Civil Exchange has carried out research into the impact of the Big Society and published a report ‘Whose Society’ which assesses the impact of the changes introduced in government measures originally designed to encourage people to be able to have more say over decisions affecting them and their area.

Civil Exchange writes:
The Big Society project to hand power back to the people has largely failed against its own measures, leaving the country more divided, with less influence over decisions and receiving less accountable services, according to a landmark study published today.

Whose Society? The Final Big Society Audit, the culmination of a three-year investigation into a key initiative of the Coalition Government, finds that the Big Society – using its own criteria of empowering communities, opening up public services and stimulating social action – has not, despite some positive initiatives, delivered the radical change that David Cameron promised.

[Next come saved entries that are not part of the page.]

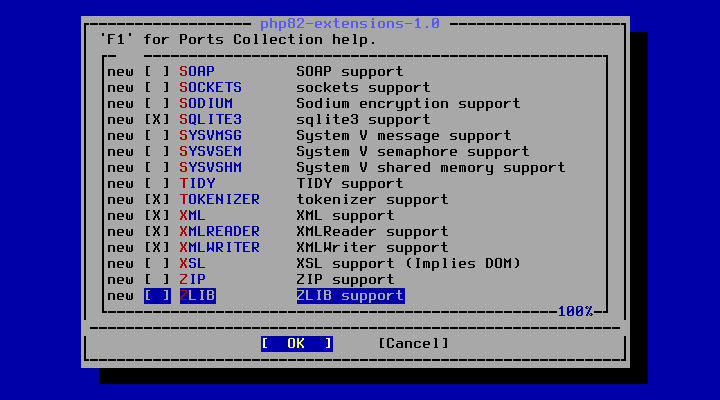Viewport: 720px width, 400px height.
Task: Enable the SYSVMSG checkbox
Action: [157, 136]
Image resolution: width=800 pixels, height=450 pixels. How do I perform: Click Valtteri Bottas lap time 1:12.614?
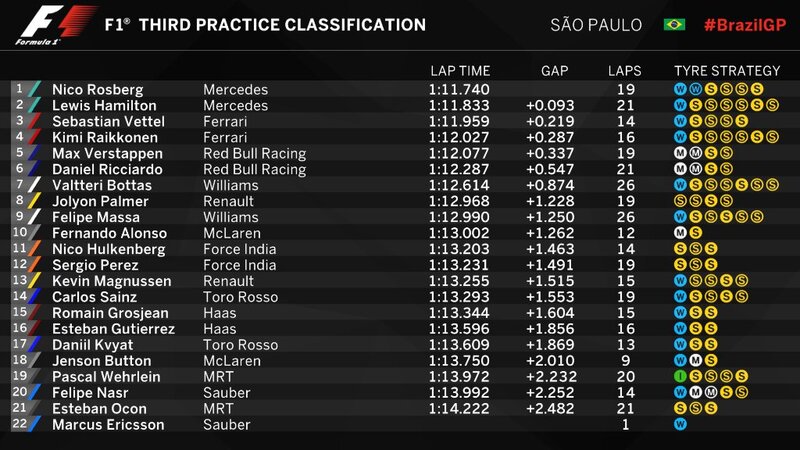459,185
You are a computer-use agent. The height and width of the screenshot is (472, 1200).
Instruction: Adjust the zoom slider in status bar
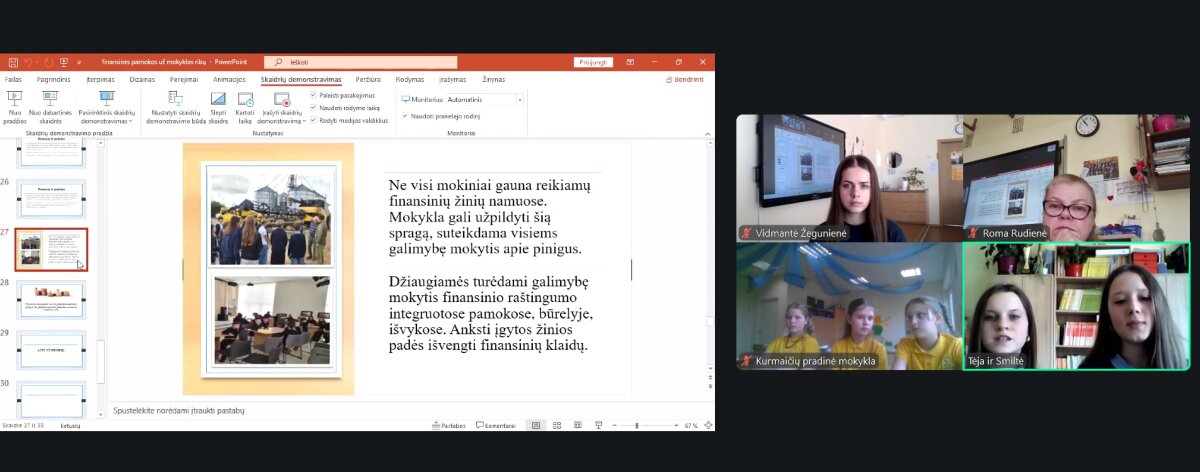pos(637,425)
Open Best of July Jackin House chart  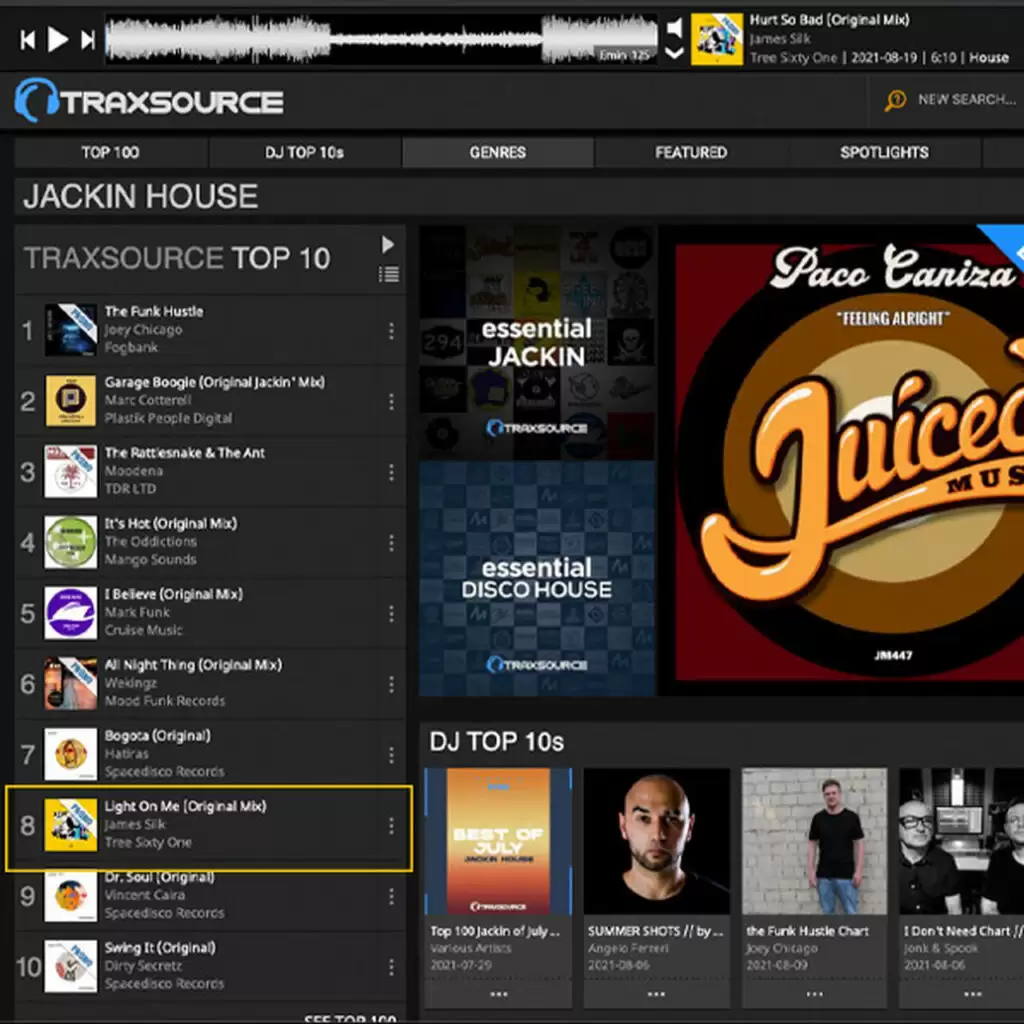498,840
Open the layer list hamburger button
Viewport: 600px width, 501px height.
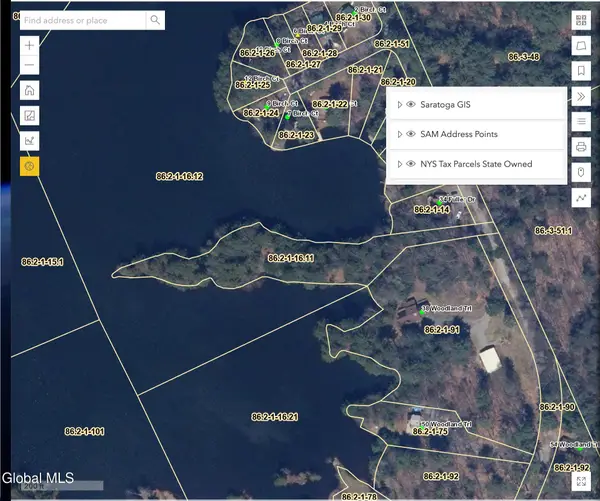(x=581, y=121)
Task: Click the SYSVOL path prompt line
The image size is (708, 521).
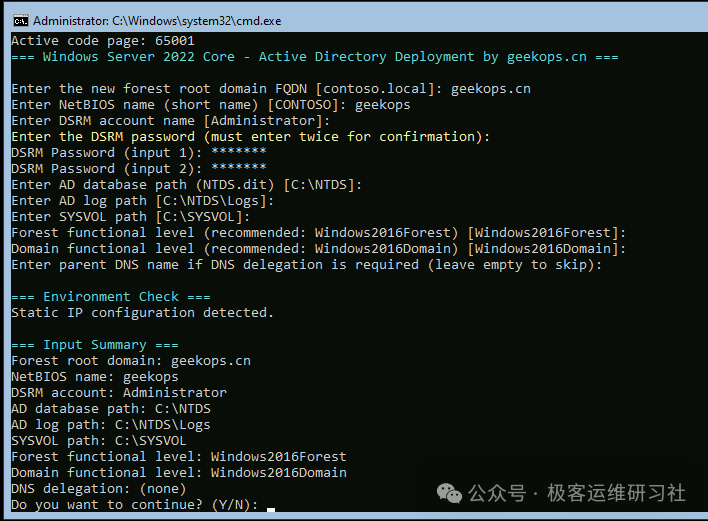Action: (130, 217)
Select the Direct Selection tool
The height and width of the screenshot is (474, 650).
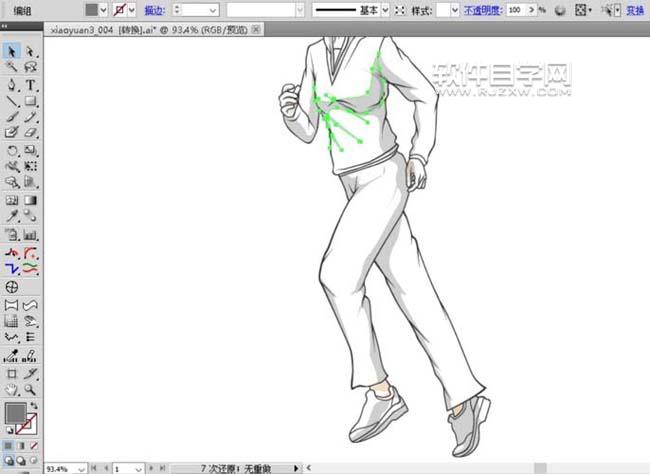pos(30,51)
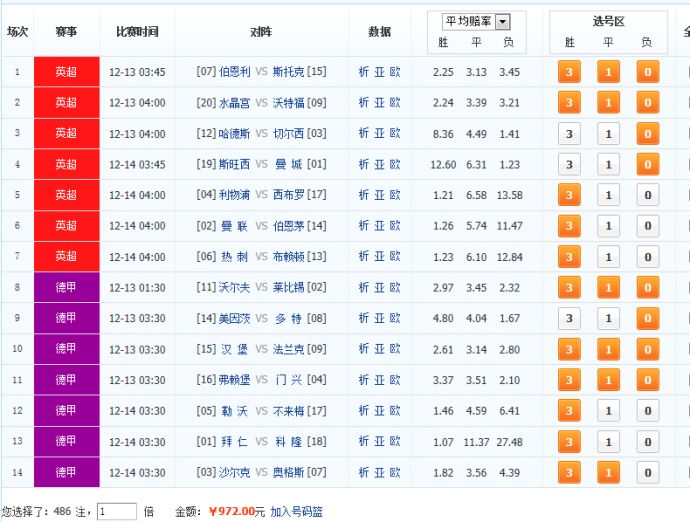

The study by the independent think tank Civil Exchange sounds a warning for the next government, saying that it must be genuinely inclusive, target those most in need and harness the energy of the voluntary and private sectors if the Big Society mistakes are not to be repeated.

The report’s author, Caroline Slocock, director of Civil Exchange, said: ‘Despite investment in the Big Society, it has largely failed. Our findings show that society is more divided than before, we feel less able to influence what happens in our communities and public services are, in some ways, less accountable and responsive to diverse needs.  Many people may ask what happened to the Big Society? It was a key commitment of this government and they are entitled to know whether it worked, even though the Government hardly mentions it now.  The real question, however, is what happens next? Whatever name it goes under, the next government will continue to look for ways to give power back to people, to make services more responsive and to encourage local action. To do this successfully requires much better collaboration with local and voluntary groups, giving people a genuine stake in local decision making, reviewing the way we contract companies to deliver public services and making sure major businesses give back more to society.’

‘Whose Society?’ makes key recommendations for the next government including a shift in government and public sector culture to make it work far more collaboratively with civil society, a civil society led Commission on using existing resources to create a fairer society, and a major review of public sector contracting, ensuring services work in the interests of those they mean to serve, particularly those whose needs are greatest.

Using detailed analysis and data from a wide range of government and other authoritative sources, ‘Whose Society?’ finds that, despite significant investment in Big Society schemes, including for volunteering and local decision making:

  • Only 34% of people now feel they can influence decision in their local area – a significant decrease against every year since 2001.
  • Civic participation (from 41% to 30%) has dropped sharply since 2013, with civic consultation and activism also down.
  • Despite over 2000 uses of Community Rights since the introduction of the Localism Act (2011), local authorities have seen their powers to respond to local need, such as in education, severely constrained.
  • The proportion of people who feel they belong to their neighbourhood has dropped from 78% to 70% since 2013, the lowest level since 2005.
  • Though 88% of charities have seen a rise in demand for their services, only 32% now feel they can meet this need and there is no convincing Government strategy for filling the funding gap left by public sector cuts, particularly for those serving communities with the greatest needs.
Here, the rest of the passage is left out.